PASSAGE SHOWN:

---+---

When he lost his sister to an untreatable form of cancer, Tanaji T. Talele, Ph.D., Professor of Medicinal Chemistry, committed himself to creating drug therapies that would combat this insidious disease.
Dr. Talele recently received a $492,000 Support for Competitive Research Grant from the National Institutes of Health for his research in developing new therapeutic molecules to treat cancer. The protein family Dr. Talele is targeting is known as Poly (ADP-ribose) polymerases (PARPs), and the goal is to inhibit only those isoforms (i.e., proteins that are similar to each other and perform similar roles within cells) related to cancer cell growth.
“Selectivity is important,” he stressed. “These proteins are very similar, and it becomes challenging to develop a selective molecule for only one protein.” This project serves as a tool for biologists to understand the role of different proteins in that particular family by separating the ones that need to be targeted.
Dr. Talele also received a private grant of $167,000 from the University of California, San Francisco. “We are creating a single molecule to block two proteins in the cancer cells to circumvent resistance to certain drugs,” he noted, adding that the hope is by attacking these proteins, resistance will be eliminated.

---+---

INFORMATION PROVIDED:
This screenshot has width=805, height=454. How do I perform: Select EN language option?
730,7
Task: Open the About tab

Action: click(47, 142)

---+---

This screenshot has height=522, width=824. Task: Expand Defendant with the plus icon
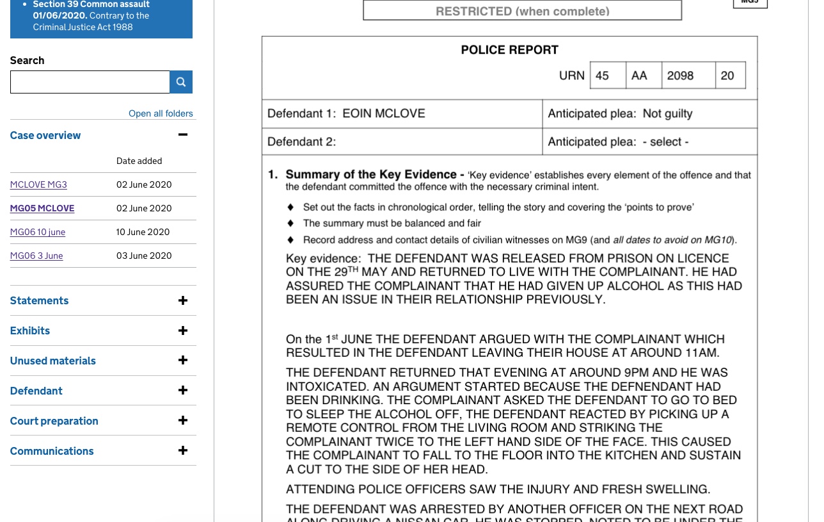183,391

---+---

WHAT YOU WILL DO:
1. Decide whether each statement agrees with the passage on Dr. Talele's research: (a) He received a $492,000 grant from the National Institutes of Health. (b) His private grant came from Stanford University. (c) His goal is to inhibit every isoform in the PARP family. Answer yes or no for each, quoting the words of the passage that decide it.
2. According to the passage on Dr. Talele's research, which protein family is he targeting?
3. Repeat word for word the section of the passage on Dr. Talele's research starting at "Dr. Talele recently" and ending at "to be targeted.".
The records have nothing to do with the passage on Dr. Talele's research.

ANSWERS FOR THE EXERCISE:
1.
(a) Yes: "received a $492,000 Support for Competitive Research Grant from the National Institutes of Health"
(b) No: "a private grant of $167,000 from the University of California, San Francisco"
(c) No: "the goal is to inhibit only those isoforms"

2. Poly (ADP-ribose) polymerases (PARPs).

3.
Dr. Talele recently received a $492,000 Support for Competitive Research Grant from the National Institutes of Health for his research in developing new therapeutic molecules to treat cancer. The protein family Dr. Talele is targeting is known as Poly (ADP-ribose) polymerases (PARPs), and the goal is to inhibit only those isoforms (i.e., proteins that are similar to each other and perform similar roles within cells) related to cancer cell growth.
“Selectivity is important,” he stressed. “These proteins are very similar, and it becomes challenging to develop a selective molecule for only one protein.” This project serves as a tool for biologists to understand the role of different proteins in that particular family by separating the ones that need to be targeted.